Никос Казандзакис - Я, грек Зорба
Зорба снял с крючка висевшую над кроватью умершей клетку с попугаем. Осиротевшая птица в ужасе забилась в угол. Она смотрела во все глаза и не могла ничего понять, затем сунула голову под крыло и съежилась.
Потом попугай расправил оперение и захотел что-то сказать, но Зорба протянул к нему руку.
— Помолчи, — прошептал он ласковым голосом, — помолчи, идем со мной. Зорба наклонился и посмотрел на покойницу. Он смотрел долго, горло его сжалось. Хотел было поцеловать ее, но сдержался.
— Пошли, Господь с тобой! — прошептал он. Старый грек взял клетку и вышел во двор. Заметив меня, он подошел.
— Пойдем-ка отсюда… — тихо сказал он, взяв меня за руку.
Зорба казался спокойным, хотя губы его дрожали.
— Все мы пройдем по этому пути… — сказал я, пытаясь утешить его.
— Хорошее утешение! — присвистнул он ехидно. — Пошли отсюда.
— Подожди, сейчас ее унесут. Надо посмотреть… Ты сможешь выдержать это?
— Я продержусь, — ответил он сдавленным голосом. Зорба поставил клетку на землю и сложил руки. Из комнаты покойницы вышли с обнаженными головами дядюшка Анагности и Кондоманолио, они перекрестились. За ними шли четыре танцора с апрельскими розами за ушами, веселые, полупьяные, они несли дверь, на которой лежала умершая. Потом следовали лирник со своим инструментом, с десяток захмелевших мужчин, все еще что-то жующих, и пять или шесть женщин, каждая из которых несла кастрюлю или стул. Мимито шел последним, с дырявыми лодочками, висевшими у него на шее.
— Убийцы! Убийцы! Убийцы! — смеясь выкрикивал он. Дул теплый, влажный ветер, и море сердилось. Лирник поднял свой смычок — в теплом ночном воздухе раздался свежий, радостный и ироничный голос: «Почему, солнце мое, ты так поторопилась исчезнуть?..»

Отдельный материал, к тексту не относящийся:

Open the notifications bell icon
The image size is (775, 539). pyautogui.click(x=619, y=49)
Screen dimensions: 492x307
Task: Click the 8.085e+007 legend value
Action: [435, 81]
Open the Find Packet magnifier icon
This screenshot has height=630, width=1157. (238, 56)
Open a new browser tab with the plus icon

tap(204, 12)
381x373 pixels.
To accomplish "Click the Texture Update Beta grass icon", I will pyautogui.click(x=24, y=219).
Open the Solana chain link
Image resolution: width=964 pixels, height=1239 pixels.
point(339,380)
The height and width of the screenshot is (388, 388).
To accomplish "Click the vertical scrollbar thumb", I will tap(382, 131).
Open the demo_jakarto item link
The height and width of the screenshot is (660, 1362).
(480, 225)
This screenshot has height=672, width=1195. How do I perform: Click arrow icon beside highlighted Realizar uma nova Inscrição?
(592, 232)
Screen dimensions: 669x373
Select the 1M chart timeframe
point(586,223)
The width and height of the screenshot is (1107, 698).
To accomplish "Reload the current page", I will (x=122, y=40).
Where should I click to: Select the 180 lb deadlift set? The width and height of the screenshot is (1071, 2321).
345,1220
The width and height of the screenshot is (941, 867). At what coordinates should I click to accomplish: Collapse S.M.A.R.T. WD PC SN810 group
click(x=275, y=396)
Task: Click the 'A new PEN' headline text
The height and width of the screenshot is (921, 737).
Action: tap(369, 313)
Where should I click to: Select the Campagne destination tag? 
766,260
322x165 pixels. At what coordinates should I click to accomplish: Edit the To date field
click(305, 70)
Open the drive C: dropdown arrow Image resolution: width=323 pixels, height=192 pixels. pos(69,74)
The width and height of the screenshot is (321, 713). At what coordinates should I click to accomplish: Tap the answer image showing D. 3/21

— Пошли, — сказал Зорба, — все кончено…
24
Мы молча шли по узеньким улочкам деревни. Неосвещенные дома казались черными пятнами, где-то в стороне лаяла собака, тяжело вздыхал вол. Ветер издалека доносил радостную мелодию лиры, звеневшую наподобие игривого ручья.
— Зорба, — сказал я, пытаясь прервать тягостное молчание, — что это за ветер? Южный?
Но старый грек вышагивал впереди, держа клетку с попугаем вроде фонаря, и молчал. Как только мы пришли на наш пляж, он обернулся.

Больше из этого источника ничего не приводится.